ABOUT THIS EXERCISE: Working from the records below, repeat exactly the lines starting at the line that contains "Where should I click to: Open" and ending at the line that contains "Click Learn More under IONIQ Electric", inclusive.
INFORMATION SUPPLIED: Begin
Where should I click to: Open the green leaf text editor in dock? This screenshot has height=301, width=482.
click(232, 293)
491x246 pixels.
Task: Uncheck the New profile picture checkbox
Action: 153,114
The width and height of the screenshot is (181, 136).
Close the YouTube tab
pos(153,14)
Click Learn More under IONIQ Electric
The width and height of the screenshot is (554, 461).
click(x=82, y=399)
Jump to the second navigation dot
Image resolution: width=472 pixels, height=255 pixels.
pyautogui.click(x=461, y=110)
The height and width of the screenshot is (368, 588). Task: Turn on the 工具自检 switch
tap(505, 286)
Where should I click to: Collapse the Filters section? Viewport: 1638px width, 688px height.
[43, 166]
INFORMATION SUPPLIED: End
INFORMATION SUPPLIED: Begin
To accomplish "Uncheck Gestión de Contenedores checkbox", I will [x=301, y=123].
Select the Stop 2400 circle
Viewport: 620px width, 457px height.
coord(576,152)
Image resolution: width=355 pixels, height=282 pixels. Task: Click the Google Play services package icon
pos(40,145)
INFORMATION SUPPLIED: End
ANSWER SECTION:
Where should I click to: Open the green leaf text editor in dock? This screenshot has height=301, width=482.
click(232, 293)
491x246 pixels.
Task: Uncheck the New profile picture checkbox
Action: 153,114
The width and height of the screenshot is (181, 136).
Close the YouTube tab
pos(153,14)
Click Learn More under IONIQ Electric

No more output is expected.